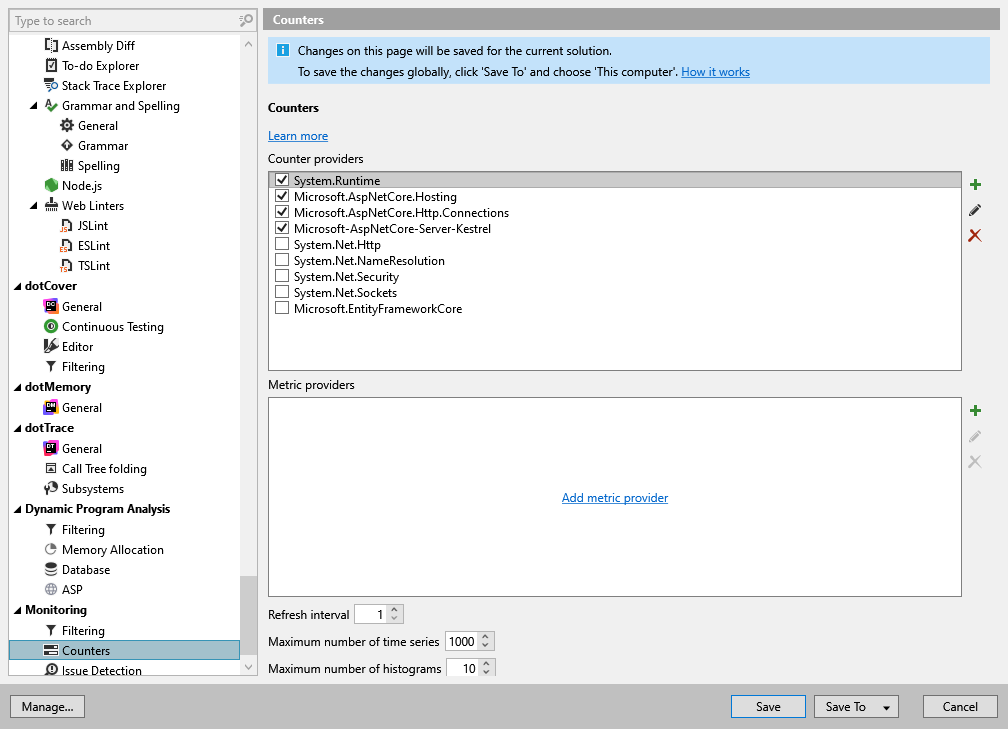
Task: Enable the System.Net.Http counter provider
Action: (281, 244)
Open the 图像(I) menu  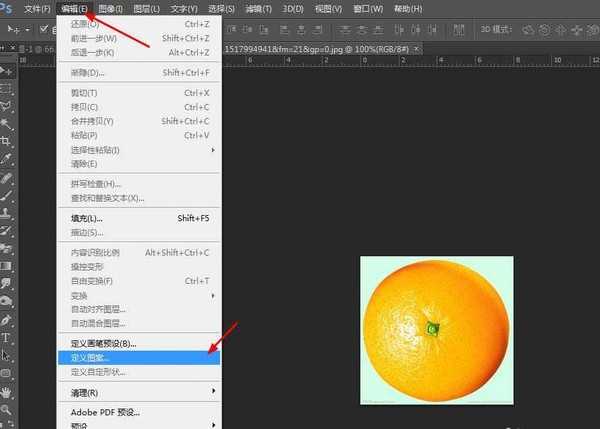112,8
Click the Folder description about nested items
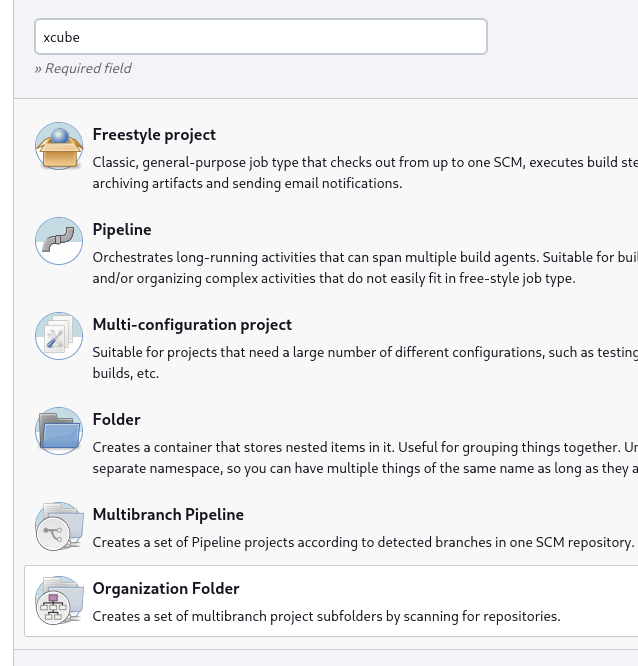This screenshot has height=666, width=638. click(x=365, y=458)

• • • • • • •

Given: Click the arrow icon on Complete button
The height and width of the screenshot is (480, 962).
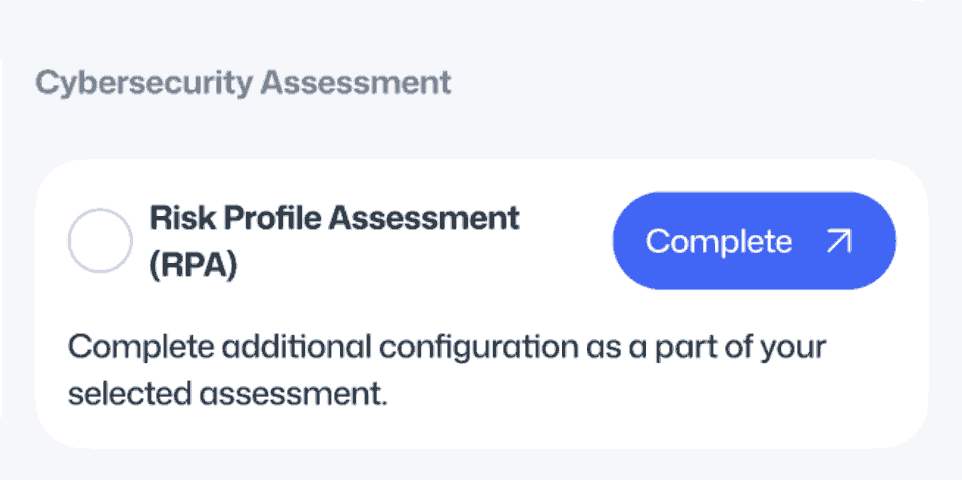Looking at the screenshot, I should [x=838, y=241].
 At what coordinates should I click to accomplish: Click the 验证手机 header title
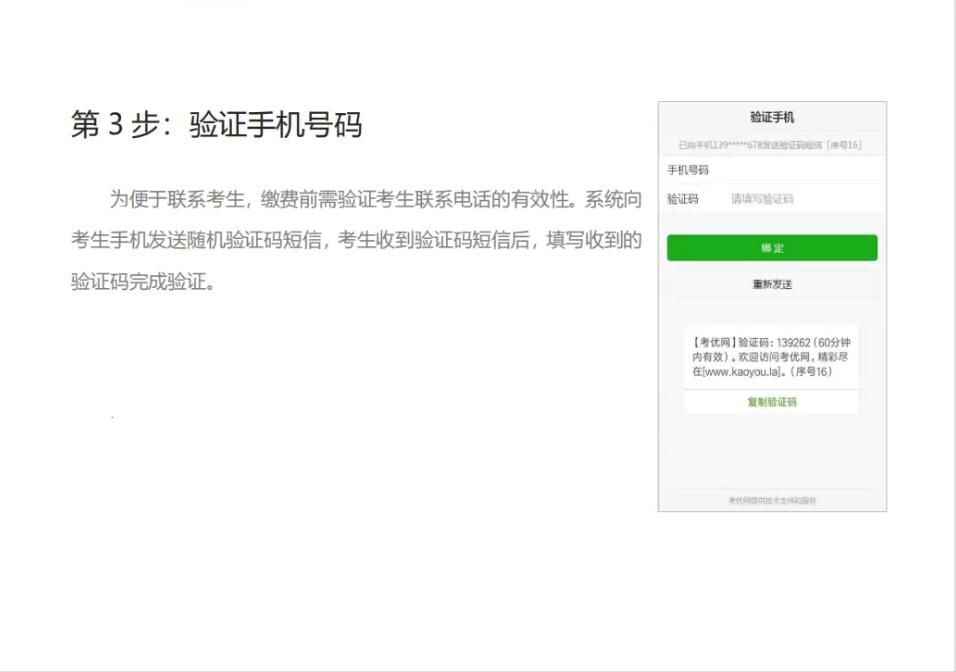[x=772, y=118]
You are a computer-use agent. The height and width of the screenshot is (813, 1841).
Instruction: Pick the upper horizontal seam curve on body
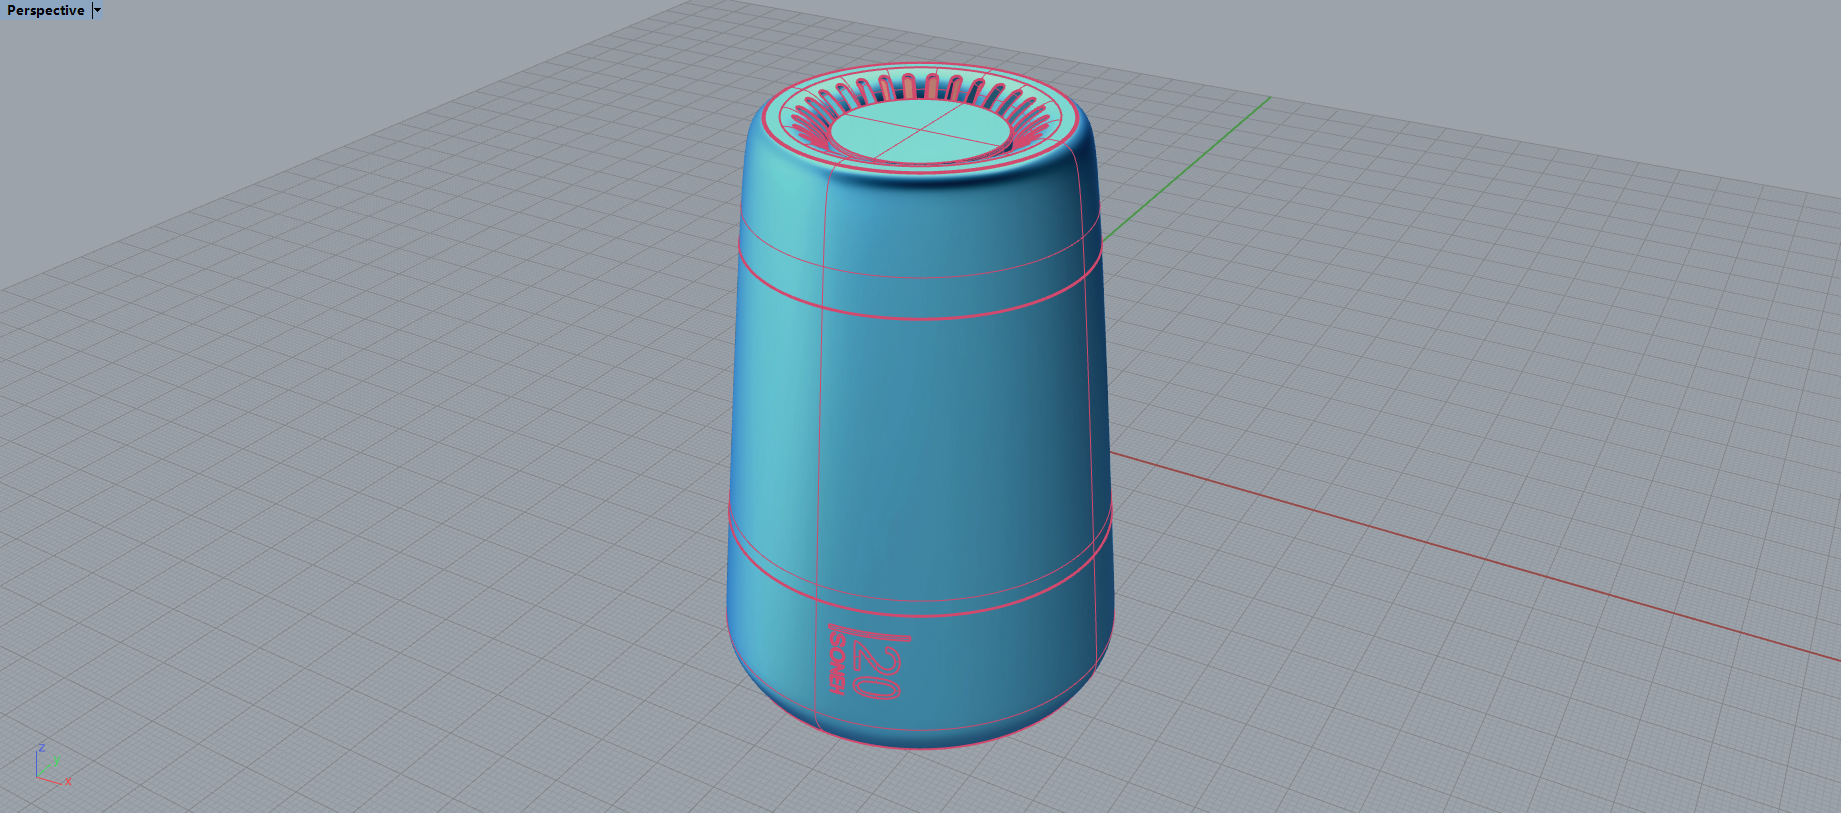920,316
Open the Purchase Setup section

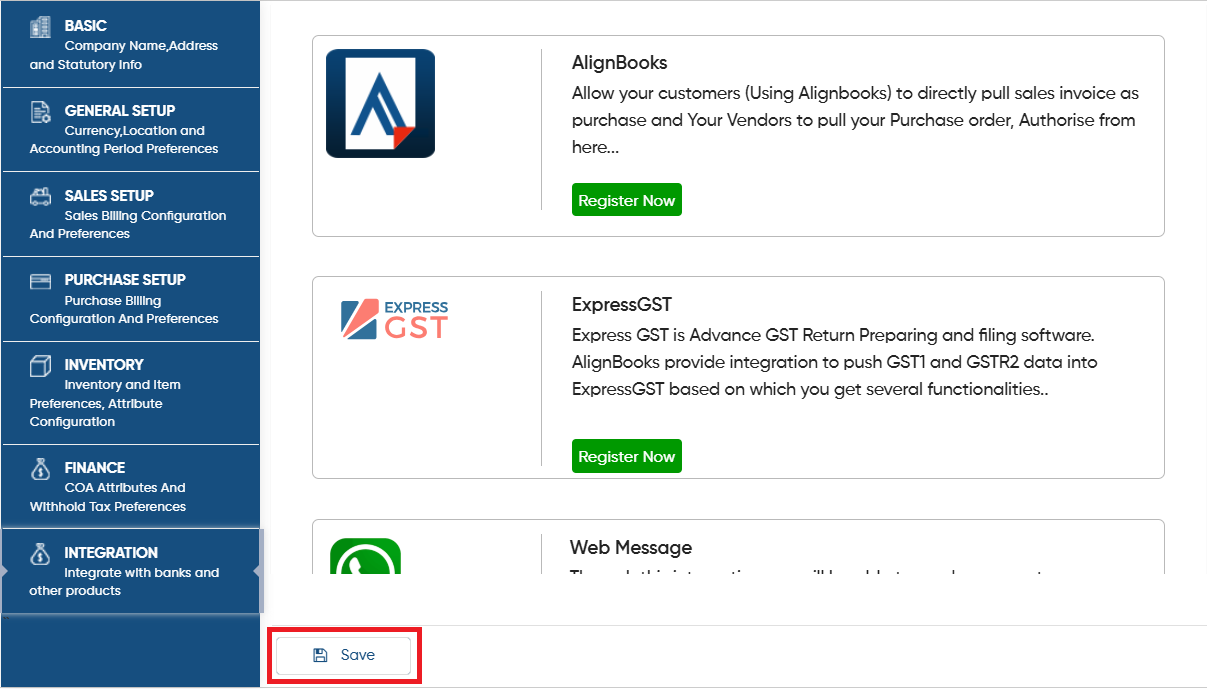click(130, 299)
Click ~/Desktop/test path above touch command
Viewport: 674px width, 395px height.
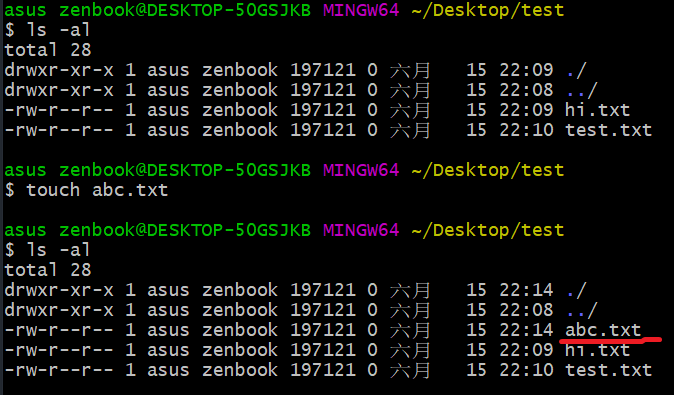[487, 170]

• • • • • • •

▶ Problem details
Repeat exactly the lines above, from the line that contains "You are a computer-use" down through the line that contains "Click ~/Desktop/test path above touch command". Include both of those lines and none of the pictures.

▶ Written reply
You are a computer-use agent. The height and width of the screenshot is (813, 1841).
Instruction: Pick the upper horizontal seam curve on body
920,316
Open the Purchase Setup section

click(130, 299)
Click ~/Desktop/test path above touch command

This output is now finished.